Escándalo en el derbi checo entre Slavia y Sparta

El esperado clásico disputado entre Slavia y Sparta se vio truncado de forma violenta en el tiempo de descuento, cuando el Slavia iba ganando 3-2. En ese momento, cientos de aficionados locales invadieron el campo y agredieron físicamente a varios futbolistas del Sparta, entre ellos el portero Jakub Surovčík y los defensores Jakub Martinec y Matyáš Vojta. Además, varios ultras de SK Slavia Praha corrieron hacia el sector visitante y lanzaron bengalas y otros objetos pirotécnicos contra hinchas de AC Sparta Praha. Ante la absoluta falta de seguridad en el Eden Arena, el equipo visitante se negó a continuar, lo que derivó en la suspensión definitiva del choque.

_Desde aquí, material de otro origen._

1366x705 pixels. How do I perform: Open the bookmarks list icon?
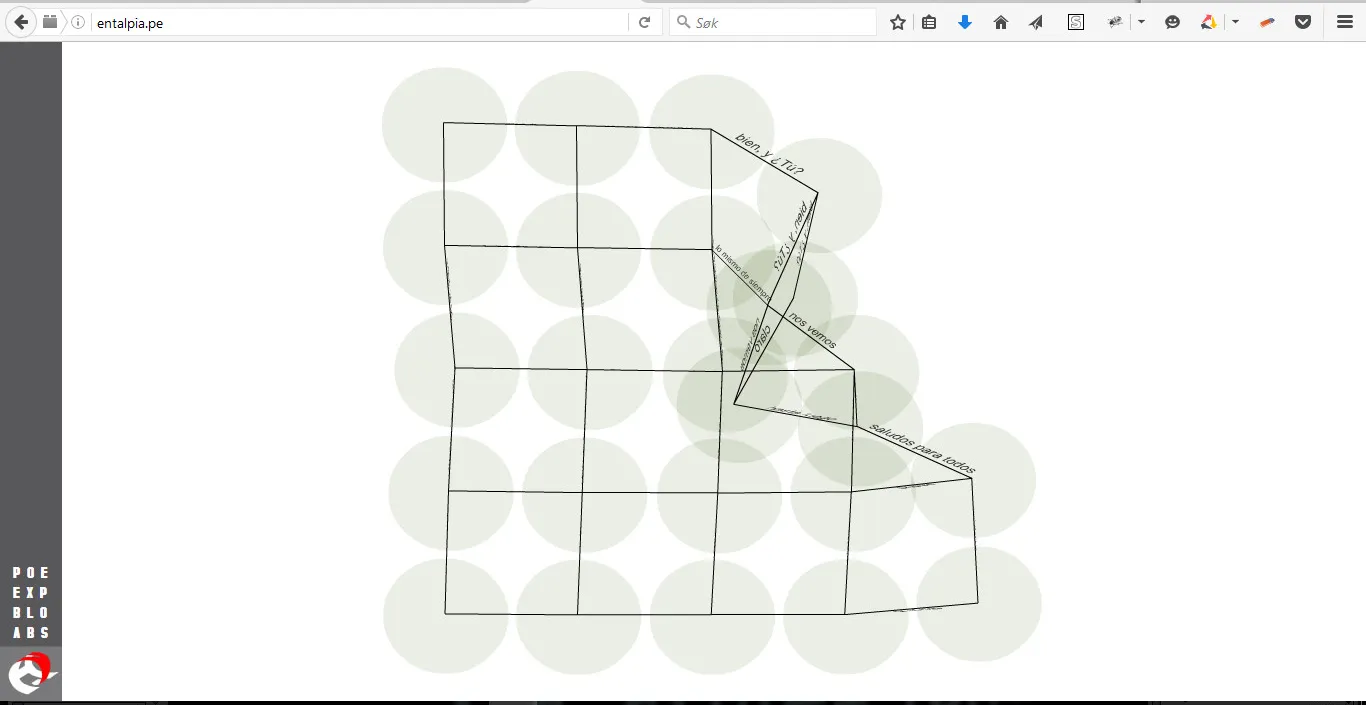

Como respuesta inmediata, el Slavia ha aplicado una política de "tolerancia cero" para sus propios hinchas. El club ha cerrado de manera indefinida la Grada Norte, el sector donde se originaron los disturbios, y ha advertido que podría permanecer clausurada durante toda la próxima temporada si no se identifica a cada uno de los responsables del acto de vandalismo. Además, aquellos que sean identificados como agresores recibirán una prohibición de entrada al estadio de por vida.

Internamente, el club también ha tomado medidas contra dos de sus jugadores por comportamientos antideportivos que contribuyeron a caldear el ambiente. El delantero Tomáš Chorý, máximo goleador del torneo, y el centrocampista David Douděra han sido apartados del equipo principal por motivos disciplinarios. Chorý fue expulsado durante el juego tras agredir con un codazo a un rival, mientras que Douděra recibió la tarjeta roja estando en el banquillo por proferir insultos graves contra la terna arbitral.

En lo deportivo, se espera que la liga declare al Sparta ganador por un marcador administrativo de 0-3. Esto cambiaría radicalmente la lucha por el título: la ventaja del Slavia se reduciría de ocho a cinco puntos a falta de solo tres jornadas para el final. Además de la pérdida de puntos, el club se enfrenta a una multa económica que podría alcanzar los 411,000 euros (10 millones de coronas checas) impuesta por la comisión disciplinaria.